L'EPICUREISMO IN POLITICA

IDEE PER UN SOCIALISMO DEMOCRATICO
L'autogestione di una democrazia diretta


L'EPICUREISMO IN POLITICA

L'epicureo che si preoccupava d'essere imperturbabile era in fondo un intellettuale astratto, alienato. Di fronte allo schiavismo imperante, cioè al lusso sfrenato dei ricchi, alle sofferenze dei più e alla corruzione in cui tutti, in un modo o nell'altro, dovevano assoggettarsi, il ritrarsi a vita privata, in una comunità simile a quelle cristiano-monastiche di qualche secolo dopo, poteva anche apparire una scelta difficile, onerosa, ma, in fondo, era una scelta di comodo.

Peraltro è evidente che se ci si rinchiude in una congrega di pochi adepti, in cui i mezzi a disposizione sono davvero pochi, non si può che predicare la moderazione sotto ogni punto di vista, morale e materiale.

L'epicureismo assomiglia molto alle comunità indo-buddiste di qualche secolo prima; per certi versi anche nella concezione religiosa, in quanto, se è vero che il buddismo era una forma di ateismo, l'epicureismo è una forma di agnosticismo, nel senso che separa nettamente gli dèi dagli uomini. Gli dèi son concepiti come statue da contemplare: non provano emozioni, non distribuiscono premi o punizioni, non esaudiscono desideri, non soddisfano bisogni. Quindi, in un certo senso, che ci siano o non ci siano, non cambia nulla.

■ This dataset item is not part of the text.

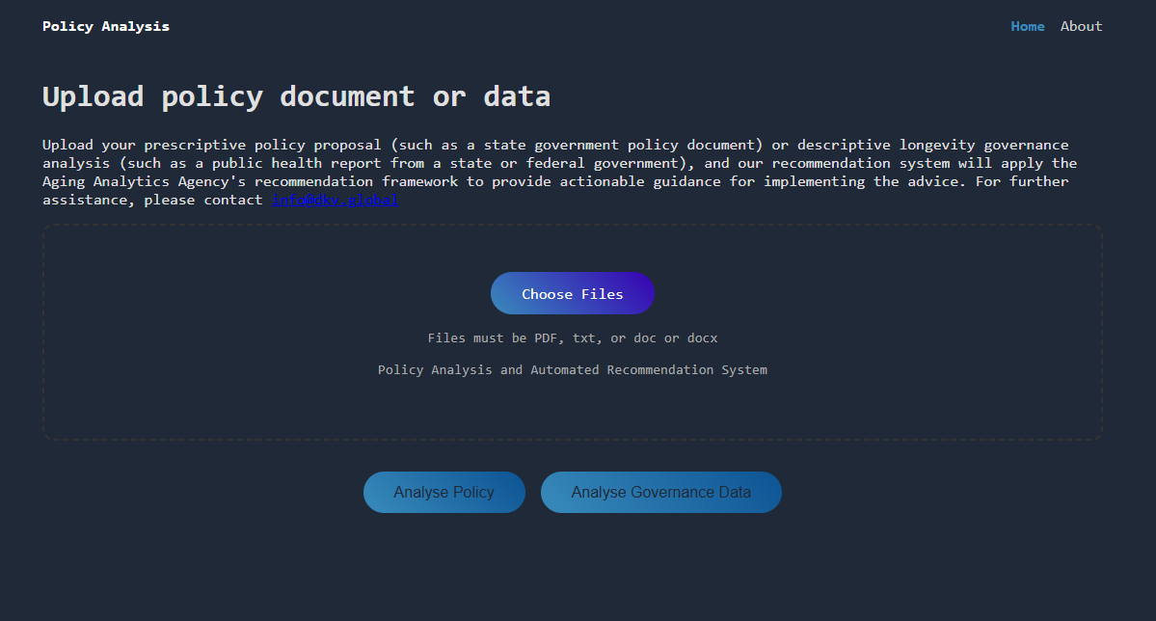Open the info@dkv.global email link
The image size is (1156, 621).
335,200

Secoli prima dei borghesi empiristi e materialisti, gli epicurei erano riusciti a far capire che si può vivere come se dio non ci fosse. Di qui l'odio incredibile che i teologi medievali provavano nei loro confronti. Essere epicureo era rischioso: era sinonimo di ateismo cinismo materialismo egoismo immoralità... Quando deve spiegare che un determinato dannato (p.es. Federico II di Svevia) era un ateo o un miscredente, a Dante è sufficiente dire ch'era epicureo.

Eppure l'epicureismo è non meno falso del platonismo e dell'aristotelismo, che invece i teologi cristiani non hanno mai disprezzato. Semmai il limite dell'epicureismo sta altrove, e precisamente nel fatto che ritiene l'epoca preistorica, quella tribale e pre-schiavistica, caratterizzata dall'ira come prodotto della precarietà della condizione umana. Opposta all'ira l'epicureo fa valere l'atarassia, appunto l'imperturbabilità.

Uno può pensare che l'epicureismo, col suo culto dell'amicizia, fosse una corrente di pensiero favorevole al comunitarismo. In realtà è una filosofia individualistica, che cerca nella comunità un rimedio (che poi diventa un ripiego) alle proprie debolezze. Si entra in comunità solo perché ci si sente dei falliti nella vita di società. Di questa comunità non si fa il luogo in cui realizzare un'alternativa, combattendo le contraddizioni del sistema, ma un semplice rifugio personale, ovattato, in cui si compie solo un lavoro su di sé. In comunità si vive nascosti.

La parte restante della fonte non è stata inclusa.